The records:
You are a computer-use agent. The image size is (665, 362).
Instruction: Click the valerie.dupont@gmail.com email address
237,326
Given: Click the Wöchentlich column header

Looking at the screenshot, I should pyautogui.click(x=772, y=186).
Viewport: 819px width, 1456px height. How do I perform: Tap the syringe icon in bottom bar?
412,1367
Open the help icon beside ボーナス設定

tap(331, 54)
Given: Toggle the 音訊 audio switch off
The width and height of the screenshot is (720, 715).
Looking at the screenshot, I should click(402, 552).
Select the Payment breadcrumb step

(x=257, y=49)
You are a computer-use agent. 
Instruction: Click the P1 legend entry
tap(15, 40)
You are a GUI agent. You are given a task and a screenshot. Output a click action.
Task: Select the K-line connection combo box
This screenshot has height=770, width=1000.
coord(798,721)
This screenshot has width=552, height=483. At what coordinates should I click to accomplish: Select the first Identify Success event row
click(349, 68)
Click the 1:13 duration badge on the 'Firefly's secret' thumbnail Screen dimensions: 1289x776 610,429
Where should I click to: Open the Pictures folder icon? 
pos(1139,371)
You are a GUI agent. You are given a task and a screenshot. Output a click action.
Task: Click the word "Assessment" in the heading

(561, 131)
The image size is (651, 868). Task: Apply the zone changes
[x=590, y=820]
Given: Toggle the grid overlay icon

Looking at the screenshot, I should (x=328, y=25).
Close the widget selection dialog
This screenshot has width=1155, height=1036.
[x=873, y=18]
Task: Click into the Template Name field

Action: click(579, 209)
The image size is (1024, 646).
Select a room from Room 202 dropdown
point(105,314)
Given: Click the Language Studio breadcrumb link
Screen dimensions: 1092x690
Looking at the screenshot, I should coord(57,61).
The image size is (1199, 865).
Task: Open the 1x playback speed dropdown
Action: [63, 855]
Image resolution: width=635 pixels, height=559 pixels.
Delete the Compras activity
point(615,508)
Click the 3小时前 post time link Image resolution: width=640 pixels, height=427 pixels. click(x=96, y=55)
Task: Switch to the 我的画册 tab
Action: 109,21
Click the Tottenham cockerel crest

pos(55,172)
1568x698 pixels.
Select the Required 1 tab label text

Task item:
Would you return the full set of entries, unchanged in every detail?

Answer area:
You are a computer-use agent. The image size is (665, 362).
Instruction: Click the valerie.dupont@gmail.com email address
237,326
Given: Click the Wöchentlich column header

Looking at the screenshot, I should pyautogui.click(x=772, y=186).
Viewport: 819px width, 1456px height. How do I perform: Tap the syringe icon in bottom bar?
412,1367
Open the help icon beside ボーナス設定

tap(331, 54)
Given: Toggle the 音訊 audio switch off
The width and height of the screenshot is (720, 715).
Looking at the screenshot, I should click(402, 552).
Select the Payment breadcrumb step

(x=257, y=49)
You are a computer-use agent. 
Instruction: Click the P1 legend entry
tap(15, 40)
You are a GUI agent. You are given a task and a screenshot. Output a click action.
Task: Select the K-line connection combo box
This screenshot has height=770, width=1000.
coord(798,721)
This screenshot has width=552, height=483. At what coordinates should I click to accomplish: Select the first Identify Success event row
click(349, 68)
Click the 1:13 duration badge on the 'Firefly's secret' thumbnail Screen dimensions: 1289x776 610,429
Where should I click to: Open the Pictures folder icon? 
pos(1139,371)
You are a GUI agent. You are given a task and a screenshot. Output a click action.
Task: Click the word "Assessment" in the heading

(561, 131)
The image size is (651, 868). Task: Apply the zone changes
[x=590, y=820]
Given: Toggle the grid overlay icon

Looking at the screenshot, I should (x=328, y=25).
Close the widget selection dialog
This screenshot has width=1155, height=1036.
[x=873, y=18]
Task: Click into the Template Name field

Action: click(579, 209)
The image size is (1024, 646).
Select a room from Room 202 dropdown
point(105,314)
Given: Click the Language Studio breadcrumb link
Screen dimensions: 1092x690
Looking at the screenshot, I should coord(57,61).
The image size is (1199, 865).
Task: Open the 1x playback speed dropdown
Action: [63, 855]
Image resolution: width=635 pixels, height=559 pixels.
Delete the Compras activity
point(615,508)
Click the 3小时前 post time link Image resolution: width=640 pixels, height=427 pixels. click(x=96, y=55)
Task: Switch to the 我的画册 tab
Action: 109,21
Click the Tottenham cockerel crest

pos(55,172)
1568x698 pixels.
Select the Required 1 tab label text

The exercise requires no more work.